I've updated my HRV Analysis app to allow much longer run times which in turn needs a larger buffer. I've managed to reorder some code and optimise it to avoid watchdog timeouts from the code executing too long except in one instance.

I am attempting to write out the interval data to the log file (has historically no issues when the buffer is shorter) but now have a watchdog timeout on the simulator. I've read somewhere that the VM is called when a function is accessed so I partition the writes into short "bursts" via a separate function called in a loop.

This doesn't work.

So my question is what system calls or operations will force the VM to reset the watchdog timer???

Thanks,

David  

  • The watchdog resets when you return from something like onUpdate(), onTimer(), compute(), etc, not when you call call a function in your code.

    It's to prevent your code from running too long without returning to the VM.  

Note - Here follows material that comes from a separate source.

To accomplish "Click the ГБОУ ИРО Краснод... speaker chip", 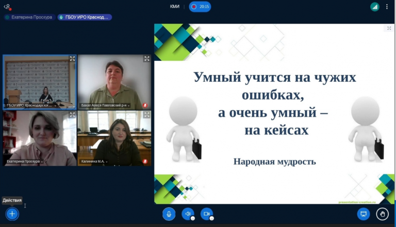I will coord(85,17).
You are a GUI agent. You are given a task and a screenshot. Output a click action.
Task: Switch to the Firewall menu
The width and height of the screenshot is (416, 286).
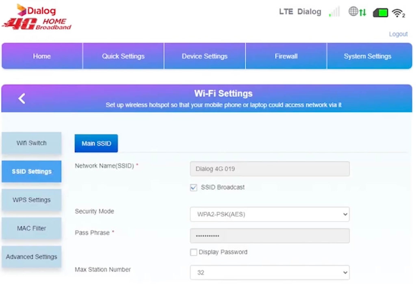(x=286, y=56)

    With large data sets you may need to rethink how you do things in a bigger way.  Let's say you have an array that's 5000 elements long.  If you want the average, you could figure it out each time, or you could keep a running average - when you add something new, you know the previous average and number of elements, so you just factor in the new one and not recalculate using all the elements.

    Or you do things based on a timer - when the timer ticks, do the first 100, next timer tick the second 100, and so on,

  • Hi Jim,

    Thanks for getting back. I was hoping the VM might get called when any system function is used eg Sys.println(). I appreciate why it's there but I'm pushing the limits of the device somewhat. My processing is done sample by sample to avoid the issue you gave as an example. I'm simply trying to get the data off app and into a TXT file in onStop().

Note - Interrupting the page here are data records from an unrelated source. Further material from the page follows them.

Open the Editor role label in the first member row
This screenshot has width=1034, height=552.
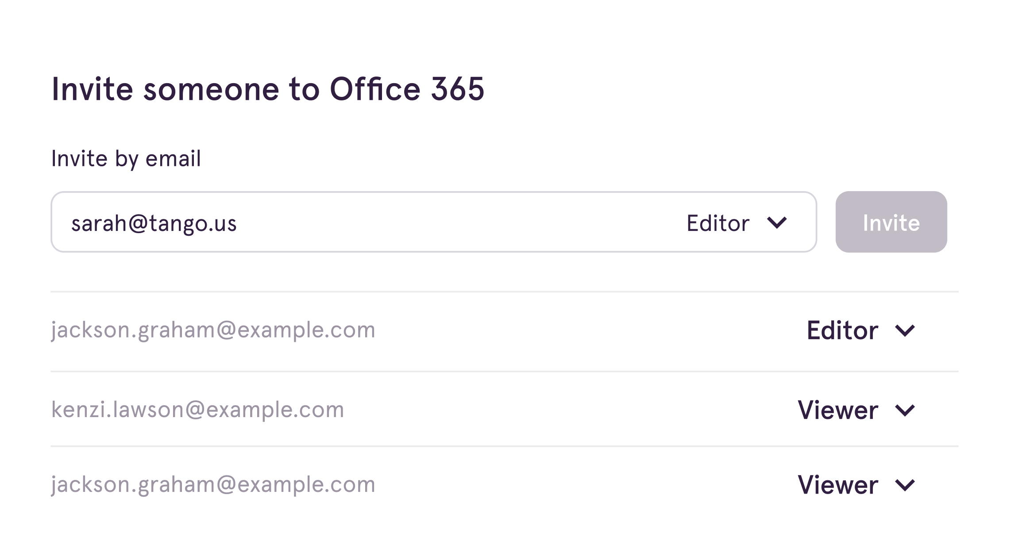[x=842, y=330]
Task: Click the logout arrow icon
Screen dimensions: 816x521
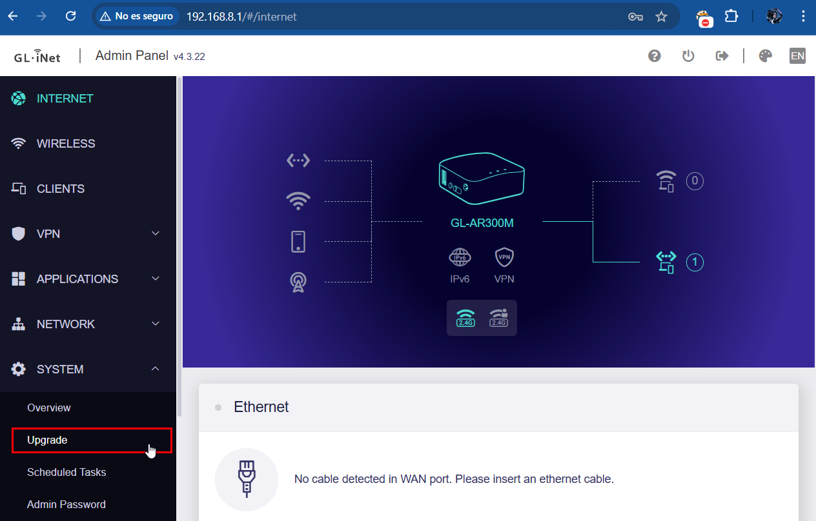Action: tap(722, 56)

    It looks like I'll have to try restructuring the code to write the data after every test rather than on exit and use a timer to push packets out. Then run into the issue of async events if teh user starts a test while the write is still in progress - though I could add more code to stop this. On smaller devices I'm already a few hundred bytes away from the app crashing due to lack of memory. I am also trying to avoid splitting the code base. 

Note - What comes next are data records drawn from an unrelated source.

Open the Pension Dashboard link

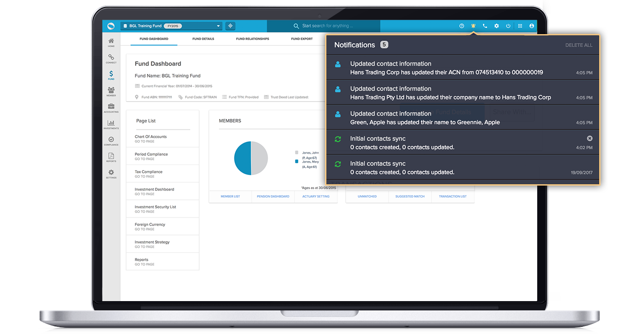pos(273,197)

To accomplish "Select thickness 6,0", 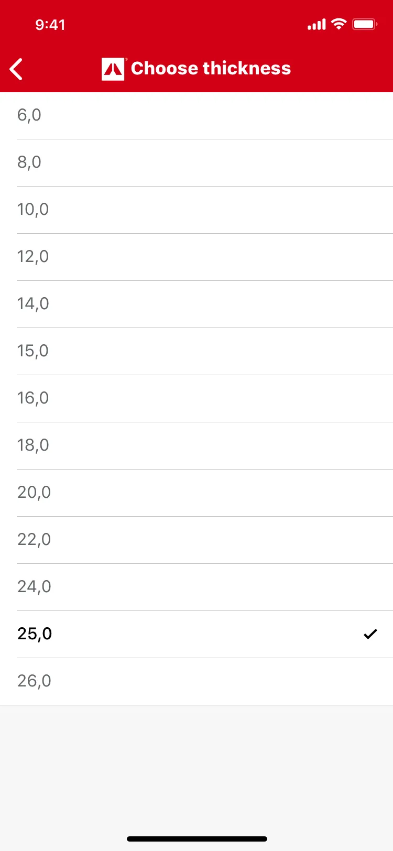I will [197, 115].
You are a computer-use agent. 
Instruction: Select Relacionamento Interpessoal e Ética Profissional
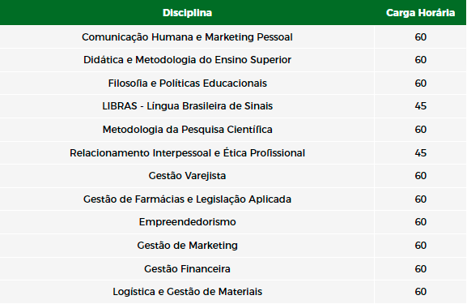click(x=187, y=153)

    I use the jungle for picking up limited code/settings/parameters but want to avoid doing this for significant chuncks of code as this becomes unmaintainable.

    Question. I've not yet worked out how to have...

    1. Set of base excludes that apply to all devices (done)

    2. Have a set of device specific excludes (can do this)

    3. (the bit I haven't worked out) Have an exclude that applies to all the other devices that are not in (2) but are supported by the app WITHOUT having to add an entry for every supported device.

    Ideas welcome.

    Regards,

    David

  • 1. Set of base excludes that apply to all devices (done)

    2. Have a set of device specific excludes (can do this)

    3. (the bit I haven't worked out) Have an exclude that applies to all the other devices that are not in (2) but are supported by the app WITHOUT having to add an entry for every supported device.

    Assuming that you already have an "excludeAnnotations" entry for every single device in 2), here's an example.

    The idea is if you override excludeAnnotations for a given device, you don't have to include the content of base.excludeAnnotations.

    # all devices
    common_excludes = excludeA;excludeB;excludeC
    
    # all devices except those explicitly listed (e.g fenix6, vivoactive3)
    base.excludeAnnotations = $(common_excludes);excludeD
    
    fenix6.excludeAnnotations = $(common_excludes);excludeE
    vivoactive3.excludeAnnotations = $(common_excludes);excludeF
    

  • I'm not Jim lol but you're welcome anyway.